Rose may have been a femme fatale but she has no children of her own. No breasts of her own either since cancer took its toll. Nonetheless she still smokes.
What’s more, she apparently wants to go back to work at the power station and try to help clear up the mess left by her generation to the ones that follow. Annie Gay takes on the part, exuding a complex mixture of wistfulness for the past and nervousness for the future underscored by a “what-the-hell” sense that it’s all over.
As for Brian Emeney, he plays the roguish Robin with a bravado broken up by bluster as he tries to cope not only with the consequences of having wife and lover glowering across a kitchen offering little in the way of home comforts. Salad and crackers for supper, washed down with parsnip wine. Yum-yum.
Brian has also directed the play, albeit with the help of assistant director Christine Evans and a clever set design by Christopher Hernon.
The Royal Court in Sloane Square, Chelsea, has never backed away from putting on complex new works exploring the way we live and the legacy we leave. Perhaps the same could be said about the Critrerion in slightly less fashionable Berkeley Road South, Earlsdon.
Review by Nick Le Mesurier
“Retired people are like nuclear power station: we like to live by the sea.” So says Hazel (Christine Ingall), one of three retired nuclear scientists to Rose (Annie Gay), who has turned up unexpectedly at their remote cottage to disrupt the lives of her and her husband Robin (Brian Emeney). The backstory forms the substance of Lucy Kirkwood’s award-winning play, 'The Children', but it’s the consequence that carries the punch. It’s one that says much about the responsibility of an older generation to a younger.
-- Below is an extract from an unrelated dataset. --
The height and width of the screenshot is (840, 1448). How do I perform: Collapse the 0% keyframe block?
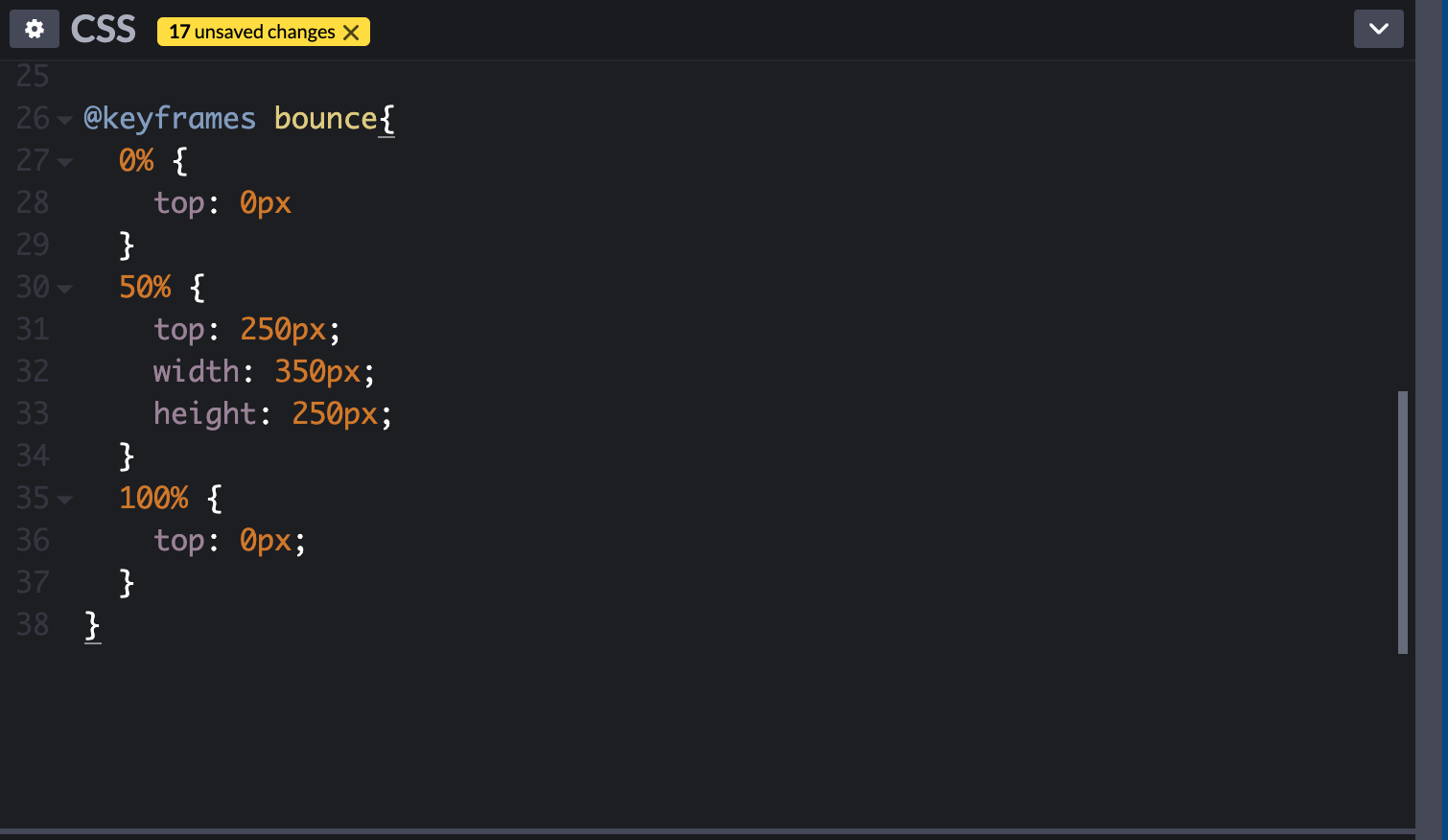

The danger for these three comes only partly from within their relationship. We soon learn that Rose once had an affair with Robin and that some of the old flame still burns. But that’s not the reason she’s there, though it helps her mission. She needs both Robin and Hazel for something more heroic, more terrible than a mere tryst. But we only gradually come to learn what it is.
It’s very tempting to give away the secret, because so much of the play hangs on it. But to do so would spoil the pleasure and the significance of this slow-burning drama. Instead I’ll point to the slowly mounting sense of tension that builds to a crescendo as the relationship between the three develops. I’ll give a nod to the strange world the characters inhabit, a post-apocalyptic world that has been not so much shattered as distorted by an explosion at the nearby nuclear power station where they once worked. The characters now struggle at the limits of the exclusion zone. But this is no 'Mad Max' scenario, and there is none of the cold apocalypse of Cormac McCarthy’s 'The Road'. Instead there is bread and salad for lunch, the phones work, the taxis still run, and there is Radio 4 on the wind-up radio. But there is danger nevertheless. A Geiger counter is now part of the regular household equipment, and on the smallholding, to which Robin goes daily, his work is to bury their beloved cattle.
The play would be extremely ponderous were it not for some fine characterisation and some sharp dialogue and lively performances. Brian Emeney’s direction nicely balances the middle-class sensibilities that are now a vital means of preserving some sense of normalcy against the catastrophe they are now facing. Christine Ingall’s Hazel in particular engages us with her sensible, slightly motherly instincts pushed to their limits by the unwelcome intrusion from Rose and her mission. She shows herself both funny and deeply torn by the demands placed upon her. Annie Gay’s Rose is cool, almost too cool, but has already had her own brush with death and has little to lose. I would have liked her to be a bit tougher in her character to create a greater contrast with the other two, but she showed her character to have courage at the end. Brian Emeney plays Robin with an outwardly strong but inwardly malleable sensibility that is seduced by two powerful attractions, both of which will have irreversible consequences for him as he makes a choice that is nobler and more selfish than anything he has done before.
A long three-hander like this requires the actors to have a rapport that is so deep it is instinctive and uncanny. Perhaps because I saw it on its first night, I couldn’t help but feel it wasn’t quite there. Nevertheless, it’s a fascinating play honourably delivered and with a great deal to say that is prescient to the responsibilities that an older, and in some ways much more privileged generation, has to a younger one that must cope with the consequences of their elders’ misplaced confidence.